How did you distil your influences from Africa into your design for the Smithsonian National Museum of African American History and Culture in Washington DC?
The museum is truly so much bigger than a building. It is the culmination of a 100-year struggle to do justice to a complex and significant history of a people whose stories are still too rarely told. For me, the project was about uncovering history and trying to convey the contributions of a community whose importance to the social fabric of American life has too often been invisible. There is an immense responsibility inherent in this project. That was weighty and challenging, but also invigorating.
The new museum does not try to conform to the white stone and classical style of other buildings on the National Mall. Instead, the architecture proudly and confidently reflects the contents of the building. Its primary shape, or ‘corona’, draws heavily from the crowns associated with traditional West African Yoruba sculptures. Yoruba is one of Africa’s most recognised artistic traditions and is still influential in parts of Benin, Nigeria and Togo.

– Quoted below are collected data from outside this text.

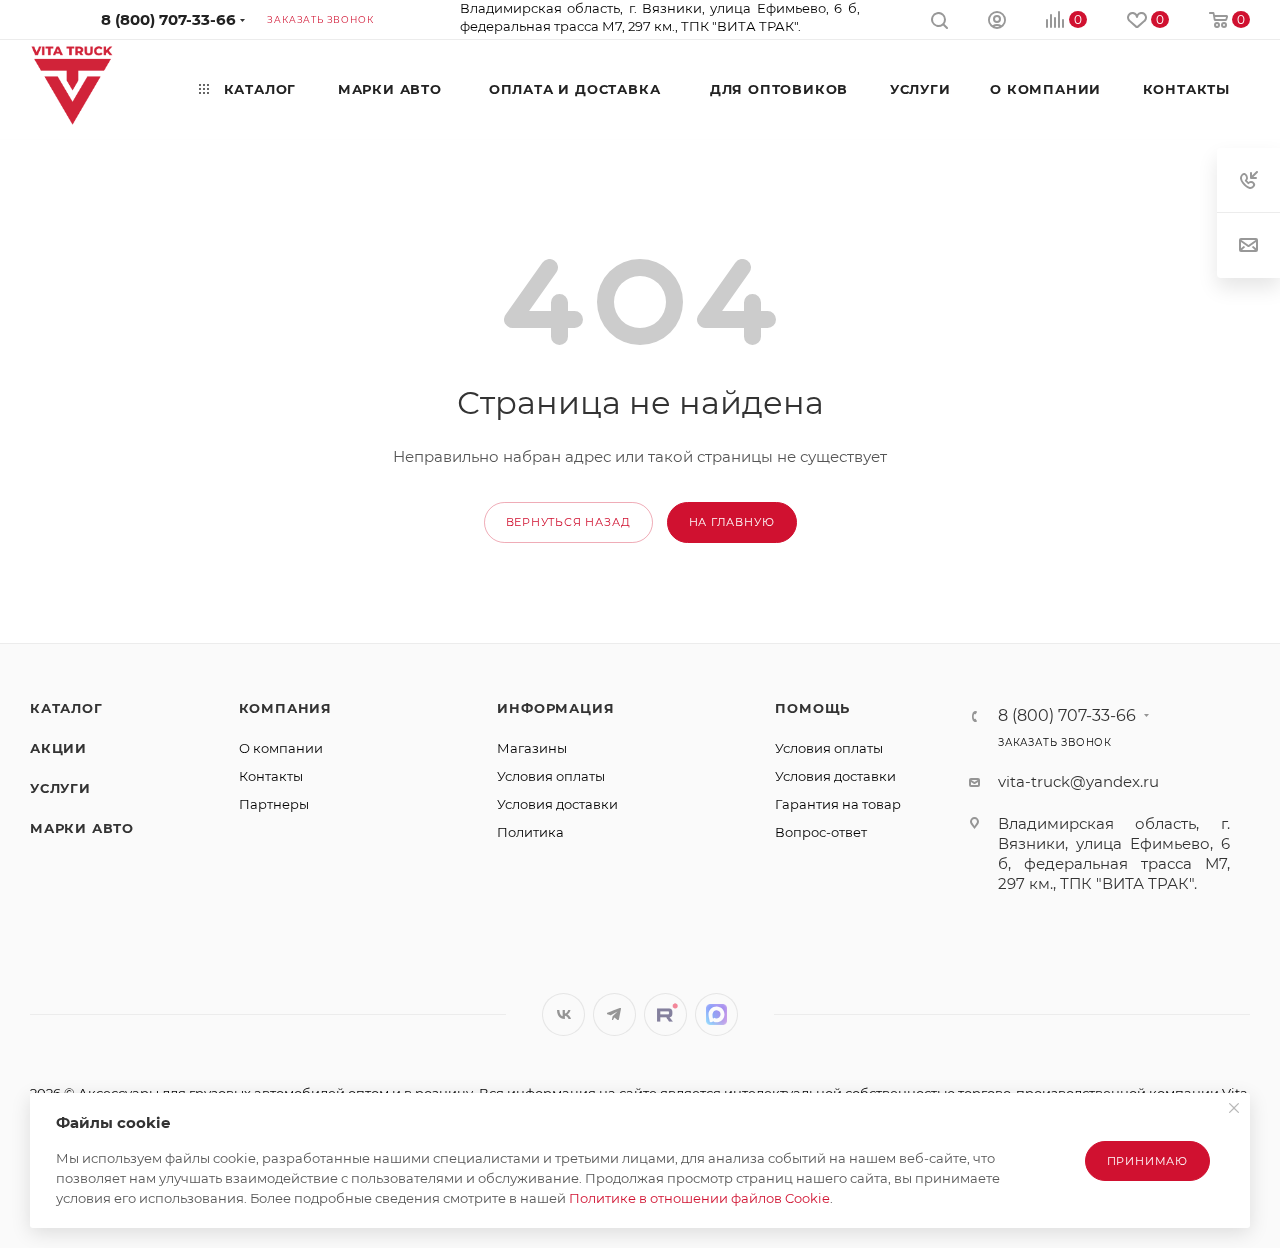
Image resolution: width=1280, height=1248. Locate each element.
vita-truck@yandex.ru (1078, 781)
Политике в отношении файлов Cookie (699, 1198)
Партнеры (274, 804)
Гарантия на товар (838, 804)
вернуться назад (568, 522)
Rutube (665, 1014)
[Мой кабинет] (997, 22)
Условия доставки (557, 804)
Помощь (812, 708)
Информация (555, 708)
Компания (285, 708)
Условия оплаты (551, 776)
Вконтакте (563, 1014)
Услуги (60, 788)
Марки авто (82, 828)
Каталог (66, 708)
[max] (716, 1014)
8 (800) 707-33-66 (168, 19)
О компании (281, 748)
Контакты (271, 776)
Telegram (614, 1014)
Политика (530, 832)
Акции (58, 748)
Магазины (532, 748)
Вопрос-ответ (821, 832)
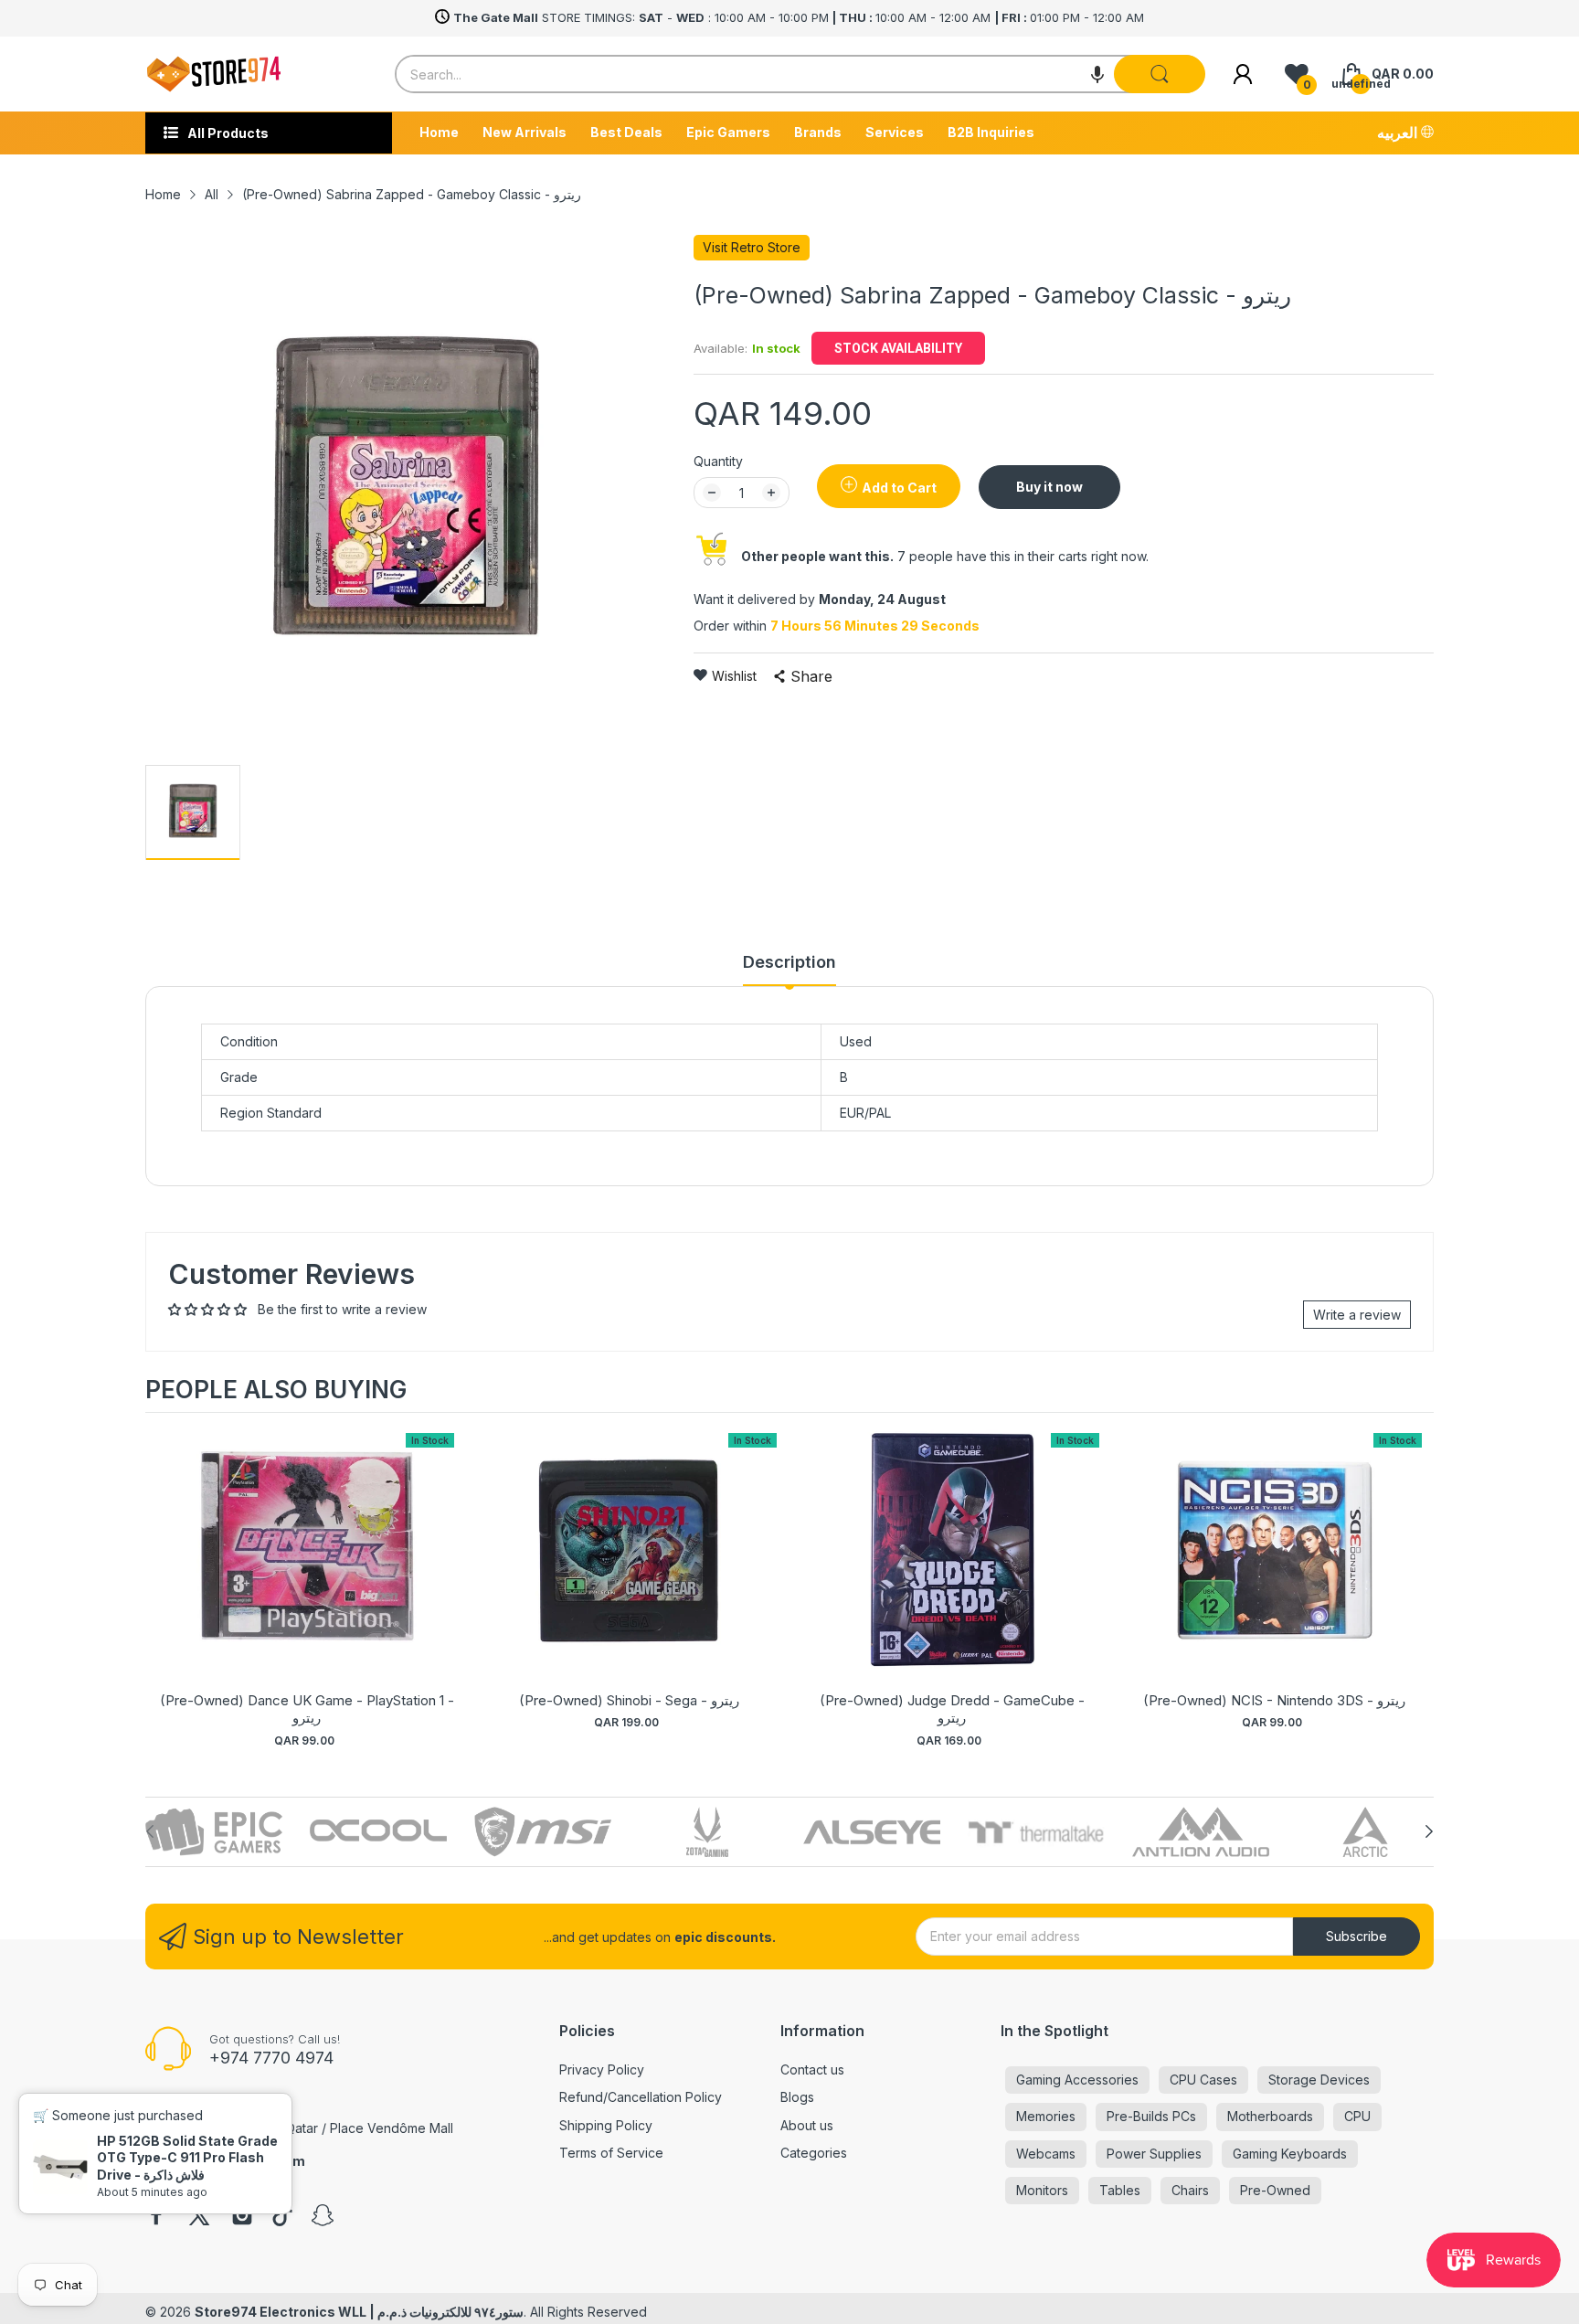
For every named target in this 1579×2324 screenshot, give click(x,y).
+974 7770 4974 (271, 2057)
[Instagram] (242, 2217)
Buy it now (1049, 486)
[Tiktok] (282, 2217)
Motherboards (1270, 2116)
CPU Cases (1203, 2079)
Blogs (797, 2097)
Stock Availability (898, 348)
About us (806, 2125)
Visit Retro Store (751, 247)
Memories (1046, 2116)
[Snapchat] (323, 2217)
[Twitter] (199, 2217)
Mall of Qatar (279, 2128)
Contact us (812, 2069)
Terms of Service (611, 2152)
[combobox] (800, 74)
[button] (1097, 74)
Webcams (1046, 2153)
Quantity (718, 461)
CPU (1357, 2116)
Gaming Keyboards (1290, 2153)
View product (307, 1568)
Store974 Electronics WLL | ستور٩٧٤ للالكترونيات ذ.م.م (359, 2311)
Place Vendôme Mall (391, 2128)
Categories (813, 2152)
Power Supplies (1154, 2153)
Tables (1119, 2190)
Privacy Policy (601, 2069)
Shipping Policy (605, 2125)
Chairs (1190, 2190)
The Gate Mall (187, 2128)
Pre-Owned (1275, 2190)
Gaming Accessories (1077, 2079)
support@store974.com (225, 2161)
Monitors (1042, 2190)
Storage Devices (1319, 2079)
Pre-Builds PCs (1151, 2116)
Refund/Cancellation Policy (640, 2097)
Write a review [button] (1357, 1314)
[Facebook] (156, 2217)
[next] (1415, 1582)
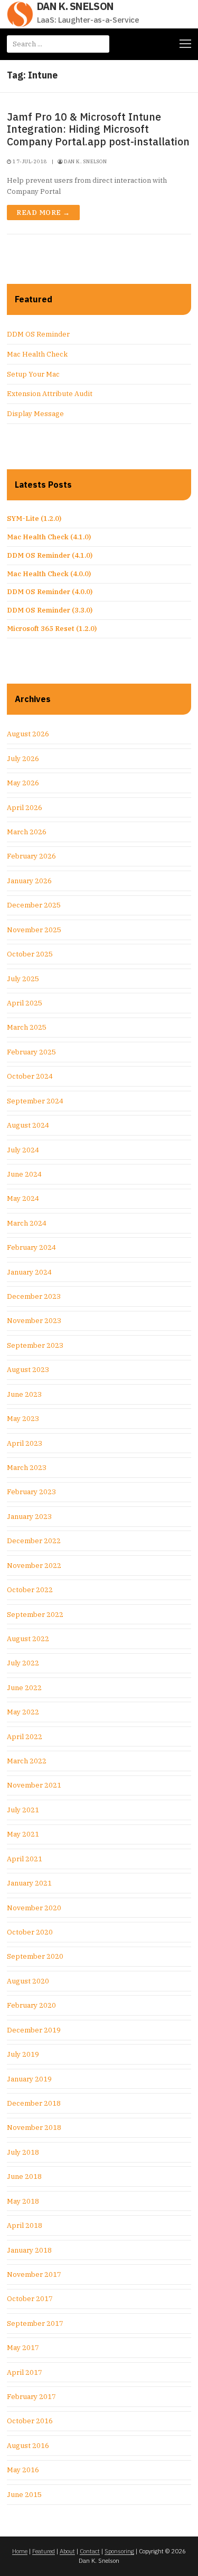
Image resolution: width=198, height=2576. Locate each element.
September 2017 (35, 2323)
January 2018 (29, 2250)
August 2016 (28, 2445)
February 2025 (31, 1052)
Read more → (43, 212)
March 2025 (26, 1027)
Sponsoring (119, 2551)
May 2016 (23, 2469)
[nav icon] (185, 44)
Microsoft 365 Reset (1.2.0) (52, 628)
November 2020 (34, 1907)
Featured (43, 2551)
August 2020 (28, 1981)
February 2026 (31, 856)
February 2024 (31, 1247)
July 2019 (23, 2054)
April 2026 (24, 807)
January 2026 (29, 880)
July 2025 (23, 978)
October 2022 (30, 1589)
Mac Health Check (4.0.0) (49, 573)
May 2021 (23, 1834)
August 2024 (28, 1125)
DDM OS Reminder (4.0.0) (49, 591)
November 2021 (34, 1785)
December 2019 (34, 2030)
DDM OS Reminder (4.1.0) (49, 555)
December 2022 (34, 1540)
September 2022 (35, 1614)
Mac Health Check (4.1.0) (49, 536)
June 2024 (24, 1174)
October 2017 (30, 2298)
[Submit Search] (97, 44)
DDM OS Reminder (38, 334)
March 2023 (26, 1467)
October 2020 (30, 1932)
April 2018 (24, 2225)
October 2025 (30, 954)
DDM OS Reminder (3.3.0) (49, 610)
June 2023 (24, 1394)
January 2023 (29, 1516)
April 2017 (24, 2372)
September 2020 (35, 1956)
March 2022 (26, 1760)
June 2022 (24, 1687)
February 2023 (31, 1491)
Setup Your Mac (33, 374)
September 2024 (35, 1101)
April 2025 (24, 1003)
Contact (90, 2551)
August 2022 (28, 1638)
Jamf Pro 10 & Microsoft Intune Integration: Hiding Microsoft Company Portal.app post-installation (98, 129)
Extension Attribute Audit (49, 393)
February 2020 (31, 2005)
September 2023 (35, 1345)
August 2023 (28, 1369)
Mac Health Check (37, 354)
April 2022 (24, 1736)
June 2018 (24, 2176)
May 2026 (23, 782)
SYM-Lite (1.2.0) (34, 518)
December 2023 (34, 1296)
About (67, 2551)
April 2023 (24, 1443)
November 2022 (34, 1565)
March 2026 (26, 831)
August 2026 (28, 733)
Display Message (35, 413)
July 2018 (23, 2152)
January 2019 (29, 2079)
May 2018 (23, 2201)
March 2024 (26, 1223)
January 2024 (29, 1272)
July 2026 (23, 758)
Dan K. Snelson (75, 6)
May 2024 (23, 1198)
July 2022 (23, 1663)
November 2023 (34, 1320)
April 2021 (24, 1858)
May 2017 (23, 2347)
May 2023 (23, 1418)
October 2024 (30, 1076)
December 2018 (34, 2103)
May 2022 (23, 1712)
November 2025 (34, 929)
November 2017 (34, 2274)
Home (19, 2551)
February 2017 (31, 2396)
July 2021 (23, 1809)
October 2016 (30, 2420)
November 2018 (34, 2127)
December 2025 (34, 905)
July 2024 (23, 1150)
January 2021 (29, 1883)
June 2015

Diverse Yoruba artefacts include staffs, masks, crowns and court dress, as well as ornately carved architectural elements such as gates, doors, columns and veranda posts.
The museum’s facade draws on two important strands of African history. Firstly, it honours the contribution of African American slaves to the ornate ironwork common in the southern states of the US – the majority of the ironwork in cities like New Orleans and Charleston was designed and produced by black slaves. Before slavery, West Africans in particular had developed significant ironworking skills. We isolated common patterns in this historical ironwork and used them to create a new geometry for the museum’s external skin. Secondly, the material and colour of these panels is influenced by metal plaques and sculptures in the Royal Palace of Benin in what is now Nigeria. As well as being decorative, the panels have a functional role. The density – or porosity – of the pattern changes across the building, effectively controlling the amount of light that enters.